Fortsetzung des Beispiels: Weil A ihre Tätigkeit für die spanische Gesellschaft von Deutschland aus ausübt, bleibt sie nur in Deutschland steuerpflichtig. Ihr Arbeitslohn unterliegt allein in Deutschland der Steuer. Wäre A im Rahmen der Entsendung nach Spanien gezogen, würde ihr Arbeitslohn in unserem Beispiel der spanischen Steuer unterliegen.
Folgen für Arbeitgeber – Inbound-Fall
Im Inbound-Fall wird ein Arbeitnehmer, der bisher für ein ausländisches Unternehmen tätig war, von seinem bisherigen Arbeitsort aus für ein deutsches Unternehmen tätig. Steuerliche Konsequenzen ergeben sich zumeist genau umgekehrt zu obigem Beispiel, wenn der Arbeitnehmer eine Betriebsstätte des deutschen Unternehmens im Ausland begründet. Hierzu ist das jeweilige nationale Recht und das einschlägige DBA heranzuziehen. Liegt eine Betriebsstätte vor, wird die deutsche Gesellschaft mit den darauf entfallenden Einkünften im Ausland beschränkt steuerpflichtig. In den meisten deutschen DBA ist die Freistellungsmethode verankert, sodass es hinsichtlich der Einkünfte der Betriebsstätte bei der ausländischen Steuerbelastung verbleibt, wobei ggf. der Progressionsvorbehalt zu beachten ist. In einigen Fällen greift allerdings auch die Anrechnungsmethode, sodass die ausländische Steuer nach den anwendbaren Regelungen ganz oder zumindest teilweise angerechnet wird. Nicht vergessen: Auch in diesem Fall ist zu prüfen, ob der Arbeitgeber für den im Ausland tätigen Arbeitnehmer Lohnsteuer einbehalten und abführen muss.

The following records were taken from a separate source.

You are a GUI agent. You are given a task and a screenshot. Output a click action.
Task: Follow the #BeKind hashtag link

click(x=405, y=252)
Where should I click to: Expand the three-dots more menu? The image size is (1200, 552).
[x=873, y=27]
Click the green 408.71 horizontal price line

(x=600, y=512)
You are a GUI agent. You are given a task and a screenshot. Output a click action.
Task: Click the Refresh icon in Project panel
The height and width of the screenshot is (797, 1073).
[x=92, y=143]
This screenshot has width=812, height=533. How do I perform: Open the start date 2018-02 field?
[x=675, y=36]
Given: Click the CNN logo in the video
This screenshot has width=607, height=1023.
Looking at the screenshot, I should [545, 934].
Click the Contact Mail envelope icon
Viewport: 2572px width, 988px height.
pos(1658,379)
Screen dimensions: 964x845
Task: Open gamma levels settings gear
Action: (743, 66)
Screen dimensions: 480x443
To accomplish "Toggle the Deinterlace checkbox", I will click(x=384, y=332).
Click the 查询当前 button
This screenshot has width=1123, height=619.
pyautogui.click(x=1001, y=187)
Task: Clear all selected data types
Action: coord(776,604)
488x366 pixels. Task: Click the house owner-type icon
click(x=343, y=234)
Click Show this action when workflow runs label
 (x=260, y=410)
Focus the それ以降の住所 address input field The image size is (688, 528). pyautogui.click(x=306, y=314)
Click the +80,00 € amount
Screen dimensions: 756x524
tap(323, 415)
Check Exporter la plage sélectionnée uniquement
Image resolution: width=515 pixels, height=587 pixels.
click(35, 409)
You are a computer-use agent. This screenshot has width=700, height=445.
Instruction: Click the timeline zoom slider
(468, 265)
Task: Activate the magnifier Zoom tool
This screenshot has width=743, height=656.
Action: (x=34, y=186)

Folgen für Arbeitnehmer – Inbound-Fall
Auch für Arbeitnehmer gelten die obigen Ausführungen grds. spiegelbildlich: Ein Arbeitnehmer mit Wohnsitz in dem Staat, in dem er für ein deutsches Unternehmen tätig ist, ist nur in diesem Staat unbeschränkt steuerpflichtig. Nach rein nationalem Recht kann sich abhängig von der Tätigkeit eine beschränkte Steuerpflicht ergeben, wobei zumeist eine Einschränkung durch das jeweilige DBA erfolgt. Im Fall einer tatsächlichen Entsendung hätte vorbehaltlich einer Anwendung der 183-Tage-Regel Deutschland das Besteuerungsrecht.
Abschließender Hinweis: Neben den steuerlichen Folgen sind in grenzüberschreitenden Entsendefällen immer auch arbeits- und sozialversicherungsrechtliche Aspekte zu würdigen und Meldepflichten zu beachten.